While I find the waffle chart shares almost identical use cases to the donut chart, it excels at showing a more compelling way to visualize 0-100% KPI attainment than an isolated metric can. It also has a niche for showing parts-to-whole contribution. Other than these use cases, you’re mostly forcing things a bit. To me, the second scenario is the differentiator—a higher stressing of the individual points which make up the larger whole.
Good use cases
- Comparing high-level items or seeing how they contribute to a whole
- Placing increased emphasis on the part of the whole
- Using KPI charts as % of total
Bad use cases
- When many values contribute to a whole
- When KPI being measured could exceed 100%
- When exact percentages are vital, as showing fraction of a percent is more difficult to see beyond a rough approximation
Much like the donut chart, there are also two main variants: the same parts-to-a-whole and KPI options. I believe that waffle charts are much better suited for the 1-100% KPI variant than the stacked variant, unlike a donut chart which is a bit more flexible to do either.
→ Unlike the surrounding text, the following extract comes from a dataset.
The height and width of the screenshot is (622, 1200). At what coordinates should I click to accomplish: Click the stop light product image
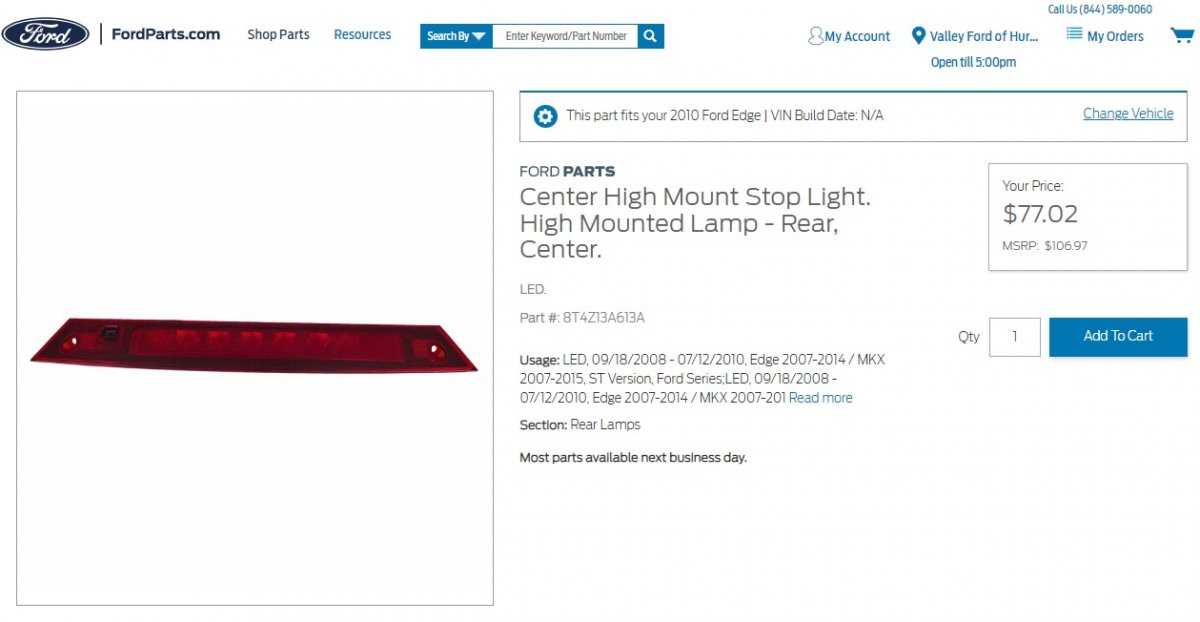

In the example above, I’ve shown the stacked variant, where you can start to see some of the ways a waffle chart falls short. The primary issue is that comparing the sections labeled In transit (orange) to Delivered (Blue) is quite difficult unless you look at the actual number. In transit has a partial row on both the top and bottom, something we have to perform math to comprehend and compare effectively. Due to these issues, I prefer the KPI alternative, which is what I will walk through below.
This builds on a much earlier take on the same chart by our very own Jesse Gebhardt. The standard way to make waffle charts is often to round the values and have only whole squares shaded. In this example, I’m going show you how to make waffle charts accurate out to several decimal points.
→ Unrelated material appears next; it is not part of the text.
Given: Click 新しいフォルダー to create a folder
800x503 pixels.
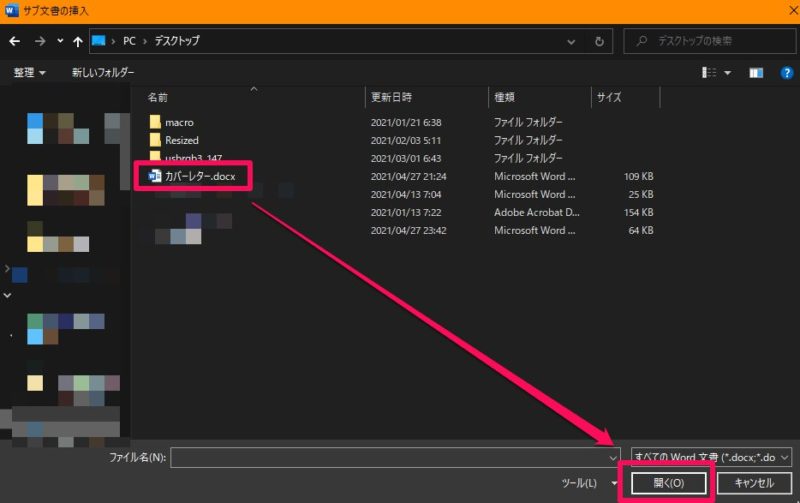Looking at the screenshot, I should [x=104, y=73].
I’m calling them “Precise Waffle Charts”, as I can’t find an actual name that denotes this distinction, but if you prefer the less precise, rounded variant, you can view and download a workbook with descriptions for each step here.
Keep in mind that even the precise waffle chart will never be ideal for extreme precision on its own because the human eye is unlikely to accurately guess how much of a square is shaded past a decimal or so. The label should be able to clarify the exact number to whatever decimal precision you prefer.